To use different kernels, pass the following keyword arguments to the sample
function:
# Independent Metropolis-Hastings
sample(..., kernel='imh')
# Local Metropolis-Hastings with occassional global NF proposals (jumps)
sample(..., kernel='jump_rwmh') # RWMH
sample(..., kernel='jump_mala') # MALA
sample(..., kernel='jump_hmc') # HMC
# Local Metropolis-Hastings with occassional global NF proposals (jumps, multiple candidates)
sample(..., kernel='ex2_rwmh') # RWMH
sample(..., kernel='ex2_mala') # MALA
sample(..., kernel='ex2_hmc') # HMC
# Preconditioned local Metropolis-Hastings
sample(..., kernel='neutra_rwmh') # RWMH
sample(..., kernel='neutra_mala') # MALA
sample(..., kernel='neutra_hmc') # HMC
The default NF is Real NVP. To use different kernels, pass the following keyword arguments to the sample
function:
# Fast architectures
sample(..., flow='nice') # Dinh et al. (2015)
sample(..., flow='realnvp') # Dinh et al. (2016)
sample(..., flow='c-rqnsf') # Durkan et al. (2019)
sample(..., flow='c-lrsnsf') # Dolatabadi et al. (2020)
# Potentially slower architectures (linear time scaling with target dimensionality for certain kernels)
sample(..., flow='iaf') # Kingma et al. (2017)
sample(..., flow='maf') # Papamakarios et al. (2018)
sample(..., flow='ma-rqnsf') # Durkan et al. (2019)
sample(..., flow='ia-rqnsf') # Durkan et al. (2019)
# Potentially slower architectures (ODE or numerical simulation)
sample(..., flow='i-resnet') # Behrmann et al. (2019)
sample(..., flow='resflow') # Chen et al. (2020)
sample(..., flow='ffjord') # Gratwohl et al. (2018)
sample(..., flow='ot-flow') # Onken et al. (2021)

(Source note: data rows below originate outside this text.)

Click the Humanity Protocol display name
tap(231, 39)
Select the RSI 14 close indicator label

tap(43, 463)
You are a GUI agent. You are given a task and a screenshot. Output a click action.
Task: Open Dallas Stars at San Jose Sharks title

# Convolutional architectures for distributions where events are images
sample(..., flow='glow-nice')
sample(..., flow='glow-realnvp')
sample(..., flow='glow-rqnsf')
sample(..., flow='glow-lrsnsf')
sample(..., flow='conv-i-resnet')
sample(..., flow='conv-resflow')
sample(..., flow='conv-ffjord')
To specify hyperparameters in NF objects, create them according to the torchflows package:
from torchflows.flows import Flow
from torchflows.architectures import RealNVP
event_shape = (100,) # Set according to target distribution
# Use a custom number of layers
bijection = RealNVP(event_shape, n_layers=5)
flow = Flow(bijection)
sample(..., flow=flow)
See torchflows for more information on creating NF objects.
The previously described sample
function allows straightforward sampling and warmup for different samplers.

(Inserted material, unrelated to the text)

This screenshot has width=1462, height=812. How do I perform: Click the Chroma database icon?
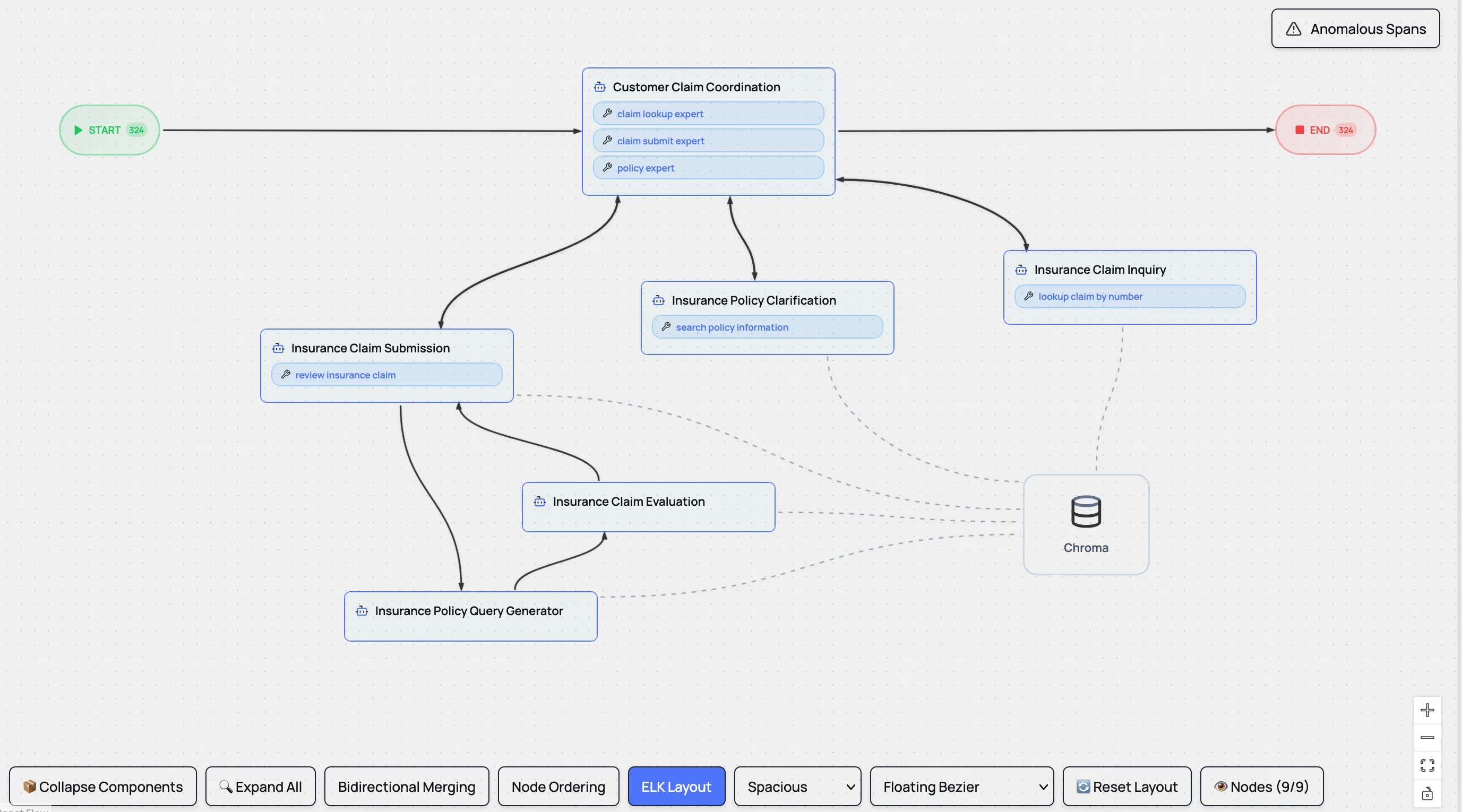coord(1086,512)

The user may also manually create a sampler object.
Other samplers may be used by explicitly creating the sampler object and calling the sample
method.
We provide an example for NeuTra HMC and the standard Gaussian target distribution:
import torch
from torchflows.flows import Flow
from torchflows.architectures import RealNVP
from nfmc.algorithms.mh.preconditioning.samplers.neutra import NeuTraHMC
torch.manual_seed(0)
event_shape = (7,)
n_chains = 80
def neg_log_prob_target(x):
return torch.sum(x ** 2, dim=-1)
# Generate initial latent states
z_initial = torch.rand(size=(n_chains, *event_shape)) * 4 - 2
# Create the flow object
bijection = RealNVP(event_shape, n_layers=5)
flow = Flow(bijection)
# Create the sampler object
sampler = NeuTraHMC(
flow=flow,
neg_log_prob_target=neg_log_prob_target
)
# Run warmup to tune kernel parameters and NF preconditioner
_, latent_warmup_draws = sampler.warmup(
z0=z_initial,
n_cycles=5,
cycle_length=1000,
return_latent_samples=True
)
# Sample with fixed kernel
target_draws = sampler.sample(
z0=latent_warmup_draws.last_sample,
n_steps=1000
)
print(target_draws.as_tensor().shape) # (1000, 80, 7)
We warmly welcome any contributions or comments. Some aspects of the package that can be improved:
- Additional sampler tests.
- Implementation of PMC, NS, SNF, AFT, CRAFT, FAB and other NFMC methods.
- Configuring a continuous integration pipeline with Github actions.